After retiring from the SBDC, he practiced as a business consultant, focussing especially on export marketing to Europe, the USA, Canada and Asia. He also retained an active interest in plural society issues throughout his life, as his wide-ranging scholarly and popular publications on contemporary global economic, management and political trends reflect (www.benvosloo.com). Until 2016, he devoted much time and effort to summarising and assessing what he regarded as some of the most wicked or intractable global sources of conflict. A summary of the highlights of his career is available at https://youtu.be/gppY9nmgylE.

Vosloo will be remembered as an independent-minded and innovative scholar as well as a professional policy and management practitioner. He further had an important role model influence on successive generations of students (including this author), based on his formidable rational logic, pragmatism, humility and soft-spoken, informal conversational teaching style. He never raised his voice. He was also renowned for his ability to contextualise and explain highly complex issues in relatively simple and practical terms. Another of his former students and also successor as Head of the later School of Public Management and Planning, Prof Erwin Schwella, remembers that

… he was a sharp and informed intellect who continuously challenged the young mostly Afrikaner nationalist students with ideas of modern government … He struck a distinguished figure ..dressed meticulously and smartly and was an example of sophistication with a soft spoken but intellectually hard-hitting bearing and well-reasoned arguments.

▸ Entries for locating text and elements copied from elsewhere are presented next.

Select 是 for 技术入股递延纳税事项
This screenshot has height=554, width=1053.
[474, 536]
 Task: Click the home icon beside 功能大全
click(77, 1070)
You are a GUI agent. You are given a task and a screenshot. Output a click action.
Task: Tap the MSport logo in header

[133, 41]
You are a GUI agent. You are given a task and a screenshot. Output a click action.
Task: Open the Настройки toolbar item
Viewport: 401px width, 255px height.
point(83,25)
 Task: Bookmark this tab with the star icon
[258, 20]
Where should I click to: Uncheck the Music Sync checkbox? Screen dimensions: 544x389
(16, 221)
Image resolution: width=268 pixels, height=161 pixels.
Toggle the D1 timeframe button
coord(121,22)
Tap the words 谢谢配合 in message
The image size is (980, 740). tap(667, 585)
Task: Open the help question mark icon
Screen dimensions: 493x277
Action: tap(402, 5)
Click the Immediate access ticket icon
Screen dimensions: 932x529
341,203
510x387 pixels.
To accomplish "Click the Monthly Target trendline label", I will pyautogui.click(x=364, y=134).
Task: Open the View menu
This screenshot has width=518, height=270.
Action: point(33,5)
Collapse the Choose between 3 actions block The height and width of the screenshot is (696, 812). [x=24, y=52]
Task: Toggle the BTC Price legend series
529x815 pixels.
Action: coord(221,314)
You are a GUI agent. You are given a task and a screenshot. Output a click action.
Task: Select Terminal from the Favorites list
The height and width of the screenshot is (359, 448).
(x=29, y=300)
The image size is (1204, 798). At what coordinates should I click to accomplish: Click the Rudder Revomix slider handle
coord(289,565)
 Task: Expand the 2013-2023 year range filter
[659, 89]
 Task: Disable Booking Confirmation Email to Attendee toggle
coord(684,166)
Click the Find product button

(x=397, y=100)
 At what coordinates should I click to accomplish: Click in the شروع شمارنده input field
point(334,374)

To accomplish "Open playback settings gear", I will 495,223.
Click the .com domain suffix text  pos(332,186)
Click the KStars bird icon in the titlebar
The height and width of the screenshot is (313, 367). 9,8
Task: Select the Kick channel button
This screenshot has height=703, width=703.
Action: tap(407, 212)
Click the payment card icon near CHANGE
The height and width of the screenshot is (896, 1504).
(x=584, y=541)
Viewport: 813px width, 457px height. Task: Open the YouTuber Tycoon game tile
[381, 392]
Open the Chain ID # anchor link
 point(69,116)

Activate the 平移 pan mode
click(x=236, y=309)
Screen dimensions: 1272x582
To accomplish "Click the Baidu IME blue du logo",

He was not only a born educator but also a practical problem solver as his successful policy entrepreneurial excursions into the messy worlds of political and economic transformation summarised above, illustrate. His realist and cynical perspectives on the dynamics of power-relationships in politics and government are summarised well in his ‘Three Laws of Political Power-relationships’ that he fervently believed in:

1st law: Politicians normally crave and pursue power.

2nd law: Once in power, no politician normally voluntarily relinquishes power.

3rd law: If a politician relinquishes power voluntarily, the degree of power relinquished is normally directly proportional to the degree of pressure exercised on that politician to relinquish his/her power.

Vosloo and other scholars who chose similar internal political transformation routes faced heavy criticism from a number of ideologically more purist academic colleagues who refused in principle to ‘tinker’ with the implementation of the apartheid system. Many of them attempted to withdraw from the system and preferred to go into either internal or external exile. This was more successful in the case of exile abroad than attempts at internal isolation from the effects of apartheid. Vosloo was unperturbed by this opposition. He just echoed the sentiments of the South African rugby legend, Boy Louw, who shrugged off criticism of the SA rugby team’s performance despite their successes, with the comment: ‘Just looks at the scoreboard’!.

During his productive career, Ben Vosloo made a number of trail-blazing and strategically significant contributions to the democratic, constitutional transformation of political, administrative and economic thought, teaching and practice in South Africa.